Un provvedimento che punta a trasformare la rete della ristorazione romana in un vero e proprio presidio di primo soccorso, riducendo a pochissimi minuti i tempi di intervento in caso di emergenza.
Dopo il primo via libera della Commissione Commercio, ora il provvedimento approderà in Aula Giulio Cesare per la votazione finale. La proposta diventerà legge e verrà inserita nella delibera 35 del 2010, cioè il Regolamento quadro sulle somministrazioni.
Il regolamento introduce parametri ben definiti per individuare i locali commerciali che dovranno necessariamente dotarsi del dispositivo salvavita. L’obbligo scatterà per tutti i ristoranti e i grandi locali pubblici di dimensioni superiori ai 250 metri quadrati.
Oltre alla presenza fisica del macchinario, che dovrà essere posizionato in un luogo facilmente accessibile e chiaramente segnalato da un’apposita cartellonistica, la normativa prevede un tassello fondamentale: la formazione del personale.
All’interno di ciascuna attività coinvolta dovrà infatti essere sempre presente, durante l’orario di apertura al pubblico, almeno un dipendente abilitato all’uso del defibrillatore e formato attraverso i corsi ufficiali di rianimazione cardio-polmonare (BLSD).

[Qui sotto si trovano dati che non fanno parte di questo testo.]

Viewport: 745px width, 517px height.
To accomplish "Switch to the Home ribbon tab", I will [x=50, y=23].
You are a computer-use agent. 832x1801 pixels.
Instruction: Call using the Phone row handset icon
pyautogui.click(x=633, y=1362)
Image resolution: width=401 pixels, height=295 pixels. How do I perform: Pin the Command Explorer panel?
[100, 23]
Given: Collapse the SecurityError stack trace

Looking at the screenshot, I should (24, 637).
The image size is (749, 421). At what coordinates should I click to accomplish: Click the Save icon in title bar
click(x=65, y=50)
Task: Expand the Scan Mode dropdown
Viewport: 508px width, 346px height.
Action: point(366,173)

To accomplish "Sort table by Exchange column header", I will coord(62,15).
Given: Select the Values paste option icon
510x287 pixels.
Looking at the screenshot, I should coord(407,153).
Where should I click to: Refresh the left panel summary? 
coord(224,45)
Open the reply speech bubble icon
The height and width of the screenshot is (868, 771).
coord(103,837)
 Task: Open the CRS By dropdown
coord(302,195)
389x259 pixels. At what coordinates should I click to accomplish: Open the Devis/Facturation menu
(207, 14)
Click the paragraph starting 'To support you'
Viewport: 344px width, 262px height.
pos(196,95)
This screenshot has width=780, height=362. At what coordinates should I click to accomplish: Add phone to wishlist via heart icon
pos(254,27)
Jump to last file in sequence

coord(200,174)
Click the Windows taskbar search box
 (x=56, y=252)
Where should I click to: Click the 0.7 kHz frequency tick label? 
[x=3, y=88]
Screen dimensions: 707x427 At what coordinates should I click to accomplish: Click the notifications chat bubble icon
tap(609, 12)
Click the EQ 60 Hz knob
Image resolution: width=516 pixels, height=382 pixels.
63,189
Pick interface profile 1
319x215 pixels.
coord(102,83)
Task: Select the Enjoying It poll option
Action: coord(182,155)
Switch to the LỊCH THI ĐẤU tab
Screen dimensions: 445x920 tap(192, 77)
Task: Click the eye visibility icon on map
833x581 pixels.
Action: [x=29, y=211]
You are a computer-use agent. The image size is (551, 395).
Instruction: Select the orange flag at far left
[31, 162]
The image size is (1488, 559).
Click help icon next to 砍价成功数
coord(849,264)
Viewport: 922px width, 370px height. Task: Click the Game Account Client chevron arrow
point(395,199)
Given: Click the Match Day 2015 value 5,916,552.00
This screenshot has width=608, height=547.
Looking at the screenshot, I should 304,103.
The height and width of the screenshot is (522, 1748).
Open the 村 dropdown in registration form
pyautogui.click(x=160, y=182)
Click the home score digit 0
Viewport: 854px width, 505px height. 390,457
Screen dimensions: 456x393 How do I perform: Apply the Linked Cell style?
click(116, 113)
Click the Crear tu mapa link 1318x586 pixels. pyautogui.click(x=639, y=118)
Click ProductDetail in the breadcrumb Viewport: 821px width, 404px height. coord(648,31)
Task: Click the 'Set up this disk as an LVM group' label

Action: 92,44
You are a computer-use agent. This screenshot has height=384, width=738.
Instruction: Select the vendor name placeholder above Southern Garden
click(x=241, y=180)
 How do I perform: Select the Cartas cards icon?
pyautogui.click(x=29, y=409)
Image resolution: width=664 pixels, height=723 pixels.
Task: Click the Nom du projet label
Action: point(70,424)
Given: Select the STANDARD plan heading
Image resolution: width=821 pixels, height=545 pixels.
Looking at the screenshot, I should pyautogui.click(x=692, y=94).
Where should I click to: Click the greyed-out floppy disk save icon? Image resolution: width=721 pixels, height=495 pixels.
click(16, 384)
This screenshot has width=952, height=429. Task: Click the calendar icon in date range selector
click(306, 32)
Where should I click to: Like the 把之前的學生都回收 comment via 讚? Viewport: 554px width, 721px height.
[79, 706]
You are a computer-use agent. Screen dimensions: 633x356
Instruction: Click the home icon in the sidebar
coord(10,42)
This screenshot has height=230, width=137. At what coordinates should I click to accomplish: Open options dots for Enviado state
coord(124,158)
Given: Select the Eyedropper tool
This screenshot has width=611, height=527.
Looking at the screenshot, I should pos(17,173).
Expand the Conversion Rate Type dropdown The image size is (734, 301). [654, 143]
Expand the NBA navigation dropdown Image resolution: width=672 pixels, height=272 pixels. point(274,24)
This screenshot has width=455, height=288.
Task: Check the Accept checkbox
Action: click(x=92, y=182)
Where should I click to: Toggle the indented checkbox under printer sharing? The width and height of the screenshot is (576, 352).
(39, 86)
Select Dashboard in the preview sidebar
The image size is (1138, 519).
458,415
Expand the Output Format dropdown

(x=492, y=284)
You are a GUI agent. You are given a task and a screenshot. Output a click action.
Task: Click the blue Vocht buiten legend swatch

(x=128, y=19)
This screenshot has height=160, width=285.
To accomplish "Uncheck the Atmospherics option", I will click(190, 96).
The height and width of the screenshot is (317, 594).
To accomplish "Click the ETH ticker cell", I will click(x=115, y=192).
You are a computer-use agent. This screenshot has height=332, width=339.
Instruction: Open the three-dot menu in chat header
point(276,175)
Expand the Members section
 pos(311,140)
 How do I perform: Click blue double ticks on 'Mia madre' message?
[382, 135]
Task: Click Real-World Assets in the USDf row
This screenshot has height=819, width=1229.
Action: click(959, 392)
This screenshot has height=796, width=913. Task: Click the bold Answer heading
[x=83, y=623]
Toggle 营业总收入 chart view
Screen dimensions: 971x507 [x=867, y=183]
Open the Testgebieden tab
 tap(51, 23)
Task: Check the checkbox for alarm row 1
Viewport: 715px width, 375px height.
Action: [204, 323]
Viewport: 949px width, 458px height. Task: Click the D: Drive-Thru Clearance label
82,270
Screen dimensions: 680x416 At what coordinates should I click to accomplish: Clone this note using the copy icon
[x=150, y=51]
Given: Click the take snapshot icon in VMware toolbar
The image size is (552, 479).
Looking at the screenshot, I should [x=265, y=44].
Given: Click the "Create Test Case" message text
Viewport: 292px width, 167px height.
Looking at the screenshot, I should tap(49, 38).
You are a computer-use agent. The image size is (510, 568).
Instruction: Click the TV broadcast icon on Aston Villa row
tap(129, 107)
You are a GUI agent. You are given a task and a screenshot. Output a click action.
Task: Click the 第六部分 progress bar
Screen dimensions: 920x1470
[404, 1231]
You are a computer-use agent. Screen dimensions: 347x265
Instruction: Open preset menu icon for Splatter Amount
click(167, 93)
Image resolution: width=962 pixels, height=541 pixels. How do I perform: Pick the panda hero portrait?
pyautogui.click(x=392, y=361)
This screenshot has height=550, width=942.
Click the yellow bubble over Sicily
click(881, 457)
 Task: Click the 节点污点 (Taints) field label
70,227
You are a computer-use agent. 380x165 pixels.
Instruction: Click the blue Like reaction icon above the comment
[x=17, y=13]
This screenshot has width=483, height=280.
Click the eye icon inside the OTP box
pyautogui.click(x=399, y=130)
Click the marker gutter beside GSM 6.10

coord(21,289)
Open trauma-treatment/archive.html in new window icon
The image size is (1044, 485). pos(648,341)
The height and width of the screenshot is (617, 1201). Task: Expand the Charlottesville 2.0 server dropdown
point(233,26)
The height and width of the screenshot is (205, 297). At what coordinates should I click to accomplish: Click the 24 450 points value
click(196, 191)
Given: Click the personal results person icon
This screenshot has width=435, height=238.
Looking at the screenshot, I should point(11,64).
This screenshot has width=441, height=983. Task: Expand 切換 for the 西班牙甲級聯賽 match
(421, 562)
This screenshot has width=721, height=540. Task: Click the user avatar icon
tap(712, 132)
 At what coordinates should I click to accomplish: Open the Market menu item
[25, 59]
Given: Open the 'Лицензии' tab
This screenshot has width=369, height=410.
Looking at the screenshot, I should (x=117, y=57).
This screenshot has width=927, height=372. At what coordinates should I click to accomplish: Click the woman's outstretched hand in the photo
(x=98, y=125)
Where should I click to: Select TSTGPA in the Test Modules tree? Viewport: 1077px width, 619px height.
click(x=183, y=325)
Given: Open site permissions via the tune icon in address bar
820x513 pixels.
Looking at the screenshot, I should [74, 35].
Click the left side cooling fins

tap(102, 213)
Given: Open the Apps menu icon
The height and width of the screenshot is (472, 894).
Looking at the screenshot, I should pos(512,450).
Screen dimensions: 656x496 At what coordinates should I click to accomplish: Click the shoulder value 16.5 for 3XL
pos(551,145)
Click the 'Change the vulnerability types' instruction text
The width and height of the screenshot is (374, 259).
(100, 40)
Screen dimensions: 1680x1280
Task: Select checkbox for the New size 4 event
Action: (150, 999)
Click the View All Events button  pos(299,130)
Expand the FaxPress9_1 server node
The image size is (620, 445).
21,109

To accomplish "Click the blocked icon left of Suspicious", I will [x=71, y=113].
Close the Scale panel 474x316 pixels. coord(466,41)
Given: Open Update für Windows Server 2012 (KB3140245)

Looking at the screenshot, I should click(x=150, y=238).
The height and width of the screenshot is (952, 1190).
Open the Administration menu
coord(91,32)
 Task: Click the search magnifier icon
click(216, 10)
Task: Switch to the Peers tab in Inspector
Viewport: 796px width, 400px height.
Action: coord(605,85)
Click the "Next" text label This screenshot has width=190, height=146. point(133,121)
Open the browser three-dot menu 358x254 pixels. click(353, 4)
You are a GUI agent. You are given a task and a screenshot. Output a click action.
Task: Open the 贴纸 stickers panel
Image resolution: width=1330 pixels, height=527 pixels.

Ogni anno in Italia l’arresto cardiaco colpisce decine di migliaia di persone, e la tempestività del soccorso rappresenta lo spartiacque tra la vita e la morte. Nei casi di fibrillazione ventricolare, ogni minuto che passa senza defibrillazione riduce le possibilità di sopravvivenza del 10%.
Con questa delibera, Roma si allinea alle grandi metropoli europee nella tutela della salute pubblica, trasformando i luoghi del tempo libero e della convivialità in spazi cardioprotetti. L’iniziativa ha già raccolto il forte interesse delle associazioni di categoria, pronte a collaborare con le autorità sanitarie per avviare le campagne di formazione e facilitare l’adeguamento dei locali nei tempi previsti.